Alright, so I know that there are a thousand ways to calculate your savings rate. To include mortgage principal or not to include? Include investment gains or no? Etc. etc. and on and on. My question doesn't really pertain too much to those things as I already have a way of calculating mine. HOWEVER, what I need advice on is if the math I am using is technically correct or not. It's a switch between Gross and Net. Let me show you how I calculated January, for example:

**Math:**

Total NET income: $4,265.51

Total Expenses: -$2,393.28

=$1,872.23

Mortgage Principle: +$509.89

=$2,382.12

Total Net income: /$4,265.51

=55.85%

401k Deferral: +15.00%

=70.85%

**Summary:** So I started by subtracting my expenses from my income, then adding back in the principal portion of the mortgage that I subtracted. I do this because, while it is an expense, it is an asset that remains mine just as a stock when I purchase it. The principal acts just like a stock (once I get it paid off) in that it pays dividends forever in the form of free rent (not including property tax, of course). Afterwards, I divided my net income from the total to come up with 55.85%. Then I added in my 401k deferral percentage. That is gross savings that are not included in the NET number included above.

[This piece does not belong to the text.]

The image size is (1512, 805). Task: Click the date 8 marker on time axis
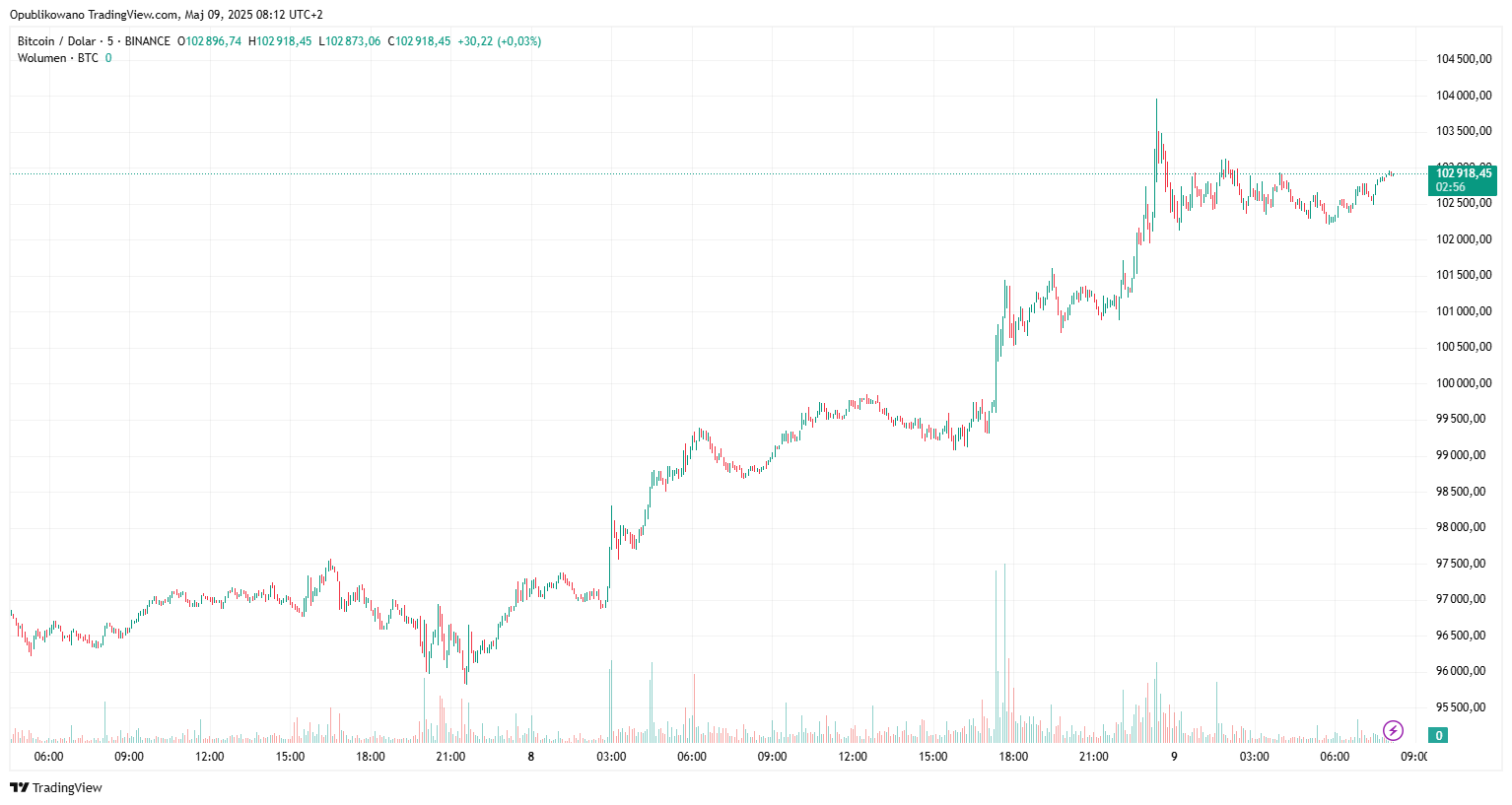click(x=531, y=757)
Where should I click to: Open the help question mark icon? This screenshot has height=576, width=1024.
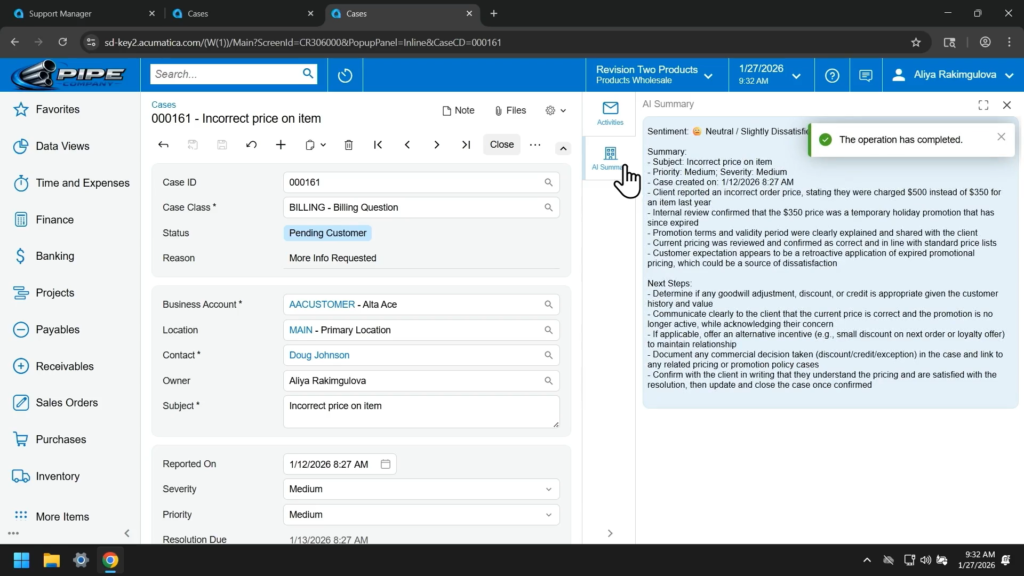click(832, 75)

**Question:** So this is where it gets tricky. I'm adding a straight 15% gross savings to the 55.85% calculation of my net savings. I look at it as... whatever the number is, whether it be $200 before tax of $150 after tax, it is still 15% gross or net, therefore, it can just be added on top to account for my 401k savings that I don't see in my net savings rate. I want to include my 401k savings in my savings rate as it IS savings, but I'm not sure if I did the math correctly or not. Is this the right way of adding that in? Or is there another way that I'm not seeing?